---- Supplied data

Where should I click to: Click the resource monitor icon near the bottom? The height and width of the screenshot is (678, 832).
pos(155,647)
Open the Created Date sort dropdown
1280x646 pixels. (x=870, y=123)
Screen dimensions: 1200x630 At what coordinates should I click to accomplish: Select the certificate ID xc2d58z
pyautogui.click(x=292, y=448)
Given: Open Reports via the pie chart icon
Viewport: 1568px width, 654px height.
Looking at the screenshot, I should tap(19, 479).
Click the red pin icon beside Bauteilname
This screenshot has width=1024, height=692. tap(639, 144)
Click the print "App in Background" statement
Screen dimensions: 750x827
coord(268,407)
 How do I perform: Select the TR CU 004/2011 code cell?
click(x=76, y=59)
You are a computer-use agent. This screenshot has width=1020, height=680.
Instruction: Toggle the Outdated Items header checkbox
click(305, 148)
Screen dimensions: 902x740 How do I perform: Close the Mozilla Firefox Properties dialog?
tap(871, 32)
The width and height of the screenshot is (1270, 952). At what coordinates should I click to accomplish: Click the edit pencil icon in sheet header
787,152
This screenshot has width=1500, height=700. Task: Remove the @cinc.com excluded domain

--------

Set down the entries verbatim, leaving none out.

Where should I click to: Click the resource monitor icon near the bottom? The height and width of the screenshot is (678, 832).
pos(155,647)
Open the Created Date sort dropdown
1280x646 pixels. (x=870, y=123)
Screen dimensions: 1200x630 At what coordinates should I click to accomplish: Select the certificate ID xc2d58z
pyautogui.click(x=292, y=448)
Given: Open Reports via the pie chart icon
Viewport: 1568px width, 654px height.
Looking at the screenshot, I should tap(19, 479).
Click the red pin icon beside Bauteilname
This screenshot has width=1024, height=692. tap(639, 144)
Click the print "App in Background" statement
Screen dimensions: 750x827
coord(268,407)
 How do I perform: Select the TR CU 004/2011 code cell?
click(x=76, y=59)
You are a computer-use agent. This screenshot has width=1020, height=680.
Instruction: Toggle the Outdated Items header checkbox
click(305, 148)
Screen dimensions: 902x740 How do I perform: Close the Mozilla Firefox Properties dialog?
tap(871, 32)
The width and height of the screenshot is (1270, 952). At what coordinates should I click to accomplish: Click the edit pencil icon in sheet header
787,152
This screenshot has width=1500, height=700. Task: Remove the @cinc.com excluded domain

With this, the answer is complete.